Method examples described herein may be machine or computer-implemented at least in part. Some examples may include a computer-readable medium or machine-readable medium encoded with instructions operable to configure an electronic device to perform methods as described in the above examples. An implementation of such methods may include code, such as microcode, assembly language code, a higher-level language code, or the like. Such code may include computer readable instructions for performing various methods. The code may form portions of computer program products. Further, in an example, the code may be tangibly stored on one or more volatile, non-transitory, or non-volatile tangible computer-readable media, such as during execution or at other times. Examples of these tangible computer-readable media may include, but are not limited to, hard disks, removable magnetic disks, removable optical disks (e.g., compact discs and digital video discs), magnetic cassettes, memory cards or sticks, random access memories (RAMs), read only memories (ROMs), and the like.

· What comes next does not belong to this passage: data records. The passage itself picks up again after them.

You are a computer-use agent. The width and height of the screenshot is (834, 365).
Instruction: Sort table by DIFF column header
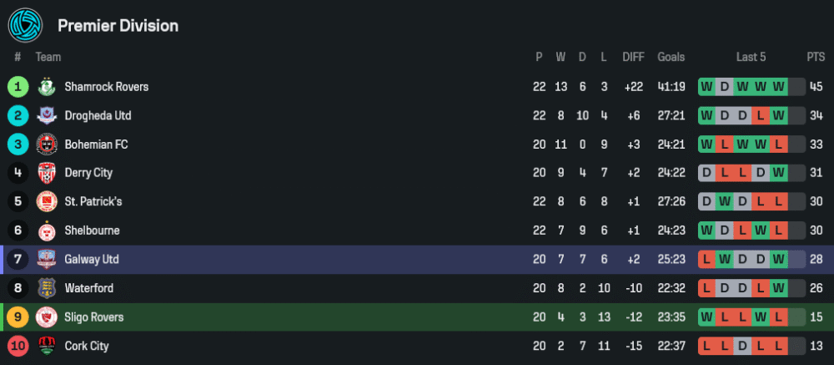(x=633, y=57)
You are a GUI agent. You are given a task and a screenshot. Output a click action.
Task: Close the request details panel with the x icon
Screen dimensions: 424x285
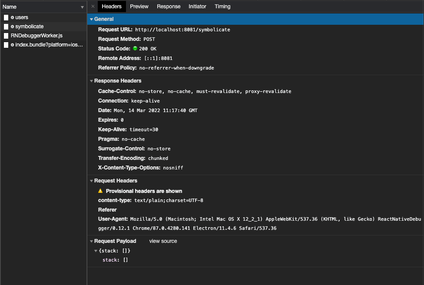(x=93, y=7)
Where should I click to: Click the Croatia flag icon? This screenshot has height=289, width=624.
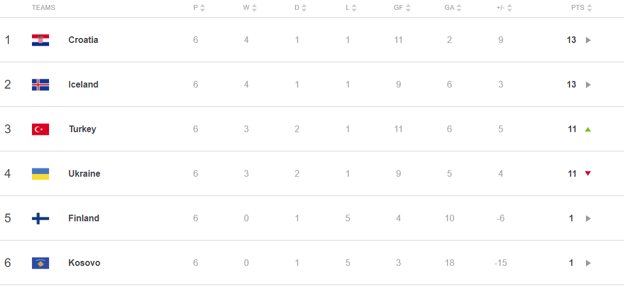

The above description is intended to be illustrative, and not restrictive. For example, the above-described examples (or one or more claims thereof) may be used in combination with each other. Other embodiments may be used, such as by one of ordinary skill in the art upon reviewing the above description. The Abstract is provided to comply with 37 C.F.R. § 1.72(b), to allow the reader to quickly ascertain the nature of the technical disclosure. It is submitted with the understanding that it will not be used to interpret or limit the scope or meaning of the claims. Also, in the above Detailed Description, various features may be grouped together to streamline the disclosure. This should not be interpreted as intending that an unclaimed disclosed feature is essential to any claim. Rather, inventive subject matter may lie in less than all features of a particular disclosed embodiment. Thus, the following claims are hereby incorporated into the Detailed Description as examples or embodiments, with each claim standing on its own as a separate embodiment, and it is contemplated that such embodiments may be combined with each other in various combinations or permutations. The scope of the invention should be determined with reference to the appended claims, along with the full scope of equivalents to which such claims are entitled.